_Data shown_.

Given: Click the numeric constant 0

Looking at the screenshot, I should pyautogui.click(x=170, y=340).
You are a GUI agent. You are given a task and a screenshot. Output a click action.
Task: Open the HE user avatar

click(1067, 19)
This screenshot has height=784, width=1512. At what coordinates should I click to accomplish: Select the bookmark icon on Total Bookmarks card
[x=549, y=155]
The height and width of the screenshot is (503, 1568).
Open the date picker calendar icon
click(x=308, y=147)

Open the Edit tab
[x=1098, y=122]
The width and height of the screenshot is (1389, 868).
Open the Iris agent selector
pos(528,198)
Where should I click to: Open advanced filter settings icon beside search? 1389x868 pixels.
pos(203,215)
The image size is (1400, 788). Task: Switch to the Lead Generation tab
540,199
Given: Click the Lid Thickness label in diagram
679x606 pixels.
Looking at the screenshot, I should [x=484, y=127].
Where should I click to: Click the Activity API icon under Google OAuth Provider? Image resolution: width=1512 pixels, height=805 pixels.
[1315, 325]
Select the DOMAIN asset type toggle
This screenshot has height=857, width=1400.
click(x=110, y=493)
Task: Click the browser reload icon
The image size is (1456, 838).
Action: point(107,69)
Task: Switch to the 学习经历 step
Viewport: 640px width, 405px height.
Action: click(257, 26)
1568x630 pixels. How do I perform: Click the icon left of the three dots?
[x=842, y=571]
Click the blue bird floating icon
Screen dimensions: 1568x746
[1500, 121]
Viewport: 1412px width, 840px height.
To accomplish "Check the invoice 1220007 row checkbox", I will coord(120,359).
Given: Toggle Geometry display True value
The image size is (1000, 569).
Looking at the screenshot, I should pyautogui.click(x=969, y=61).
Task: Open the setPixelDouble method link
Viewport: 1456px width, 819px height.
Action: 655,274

_What the exercise asks_. Format every line of the records above as a JSON list of strings, one string per line, omitting blank lines.

_Task response_.
[
  "Given: Click the numeric constant 0",
  "Looking at the screenshot, I should pyautogui.click(x=170, y=340).",
  "You are a GUI agent. You are given a task and a screenshot. Output a click action.",
  "Task: Open the HE user avatar",
  "click(1067, 19)",
  "This screenshot has height=784, width=1512. At what coordinates should I click to accomplish: Select the bookmark icon on Total Bookmarks card",
  "[x=549, y=155]",
  "The height and width of the screenshot is (503, 1568).",
  "Open the date picker calendar icon",
  "click(x=308, y=147)",
  "Open the Edit tab",
  "[x=1098, y=122]",
  "The width and height of the screenshot is (1389, 868).",
  "Open the Iris agent selector",
  "pos(528,198)",
  "Where should I click to: Open advanced filter settings icon beside search? 1389x868 pixels.",
  "pos(203,215)",
  "The image size is (1400, 788). Task: Switch to the Lead Generation tab",
  "540,199",
  "Given: Click the Lid Thickness label in diagram",
  "679x606 pixels.",
  "Looking at the screenshot, I should [x=484, y=127].",
  "Where should I click to: Click the Activity API icon under Google OAuth Provider? Image resolution: width=1512 pixels, height=805 pixels.",
  "[1315, 325]",
  "Select the DOMAIN asset type toggle",
  "This screenshot has height=857, width=1400.",
  "click(x=110, y=493)",
  "Task: Click the browser reload icon",
  "The image size is (1456, 838).",
  "Action: point(107,69)",
  "Task: Switch to the 学习经历 step",
  "Viewport: 640px width, 405px height.",
  "Action: click(257, 26)",
  "1568x630 pixels. How do I perform: Click the icon left of the three dots?",
  "[x=842, y=571]",
  "Click the blue bird floating icon",
  "Screen dimensions: 1568x746",
  "[1500, 121]",
  "Viewport: 1412px width, 840px height.",
  "To accomplish \"Check the invoice 1220007 row checkbox\", I will coord(120,359).",
  "Given: Toggle Geometry display True value",
  "The image size is (1000, 569).",
  "Looking at the screenshot, I should pyautogui.click(x=969, y=61).",
  "Task: Open the setPixelDouble method link",
  "Viewport: 1456px width, 819px height.",
  "Action: 655,274"
]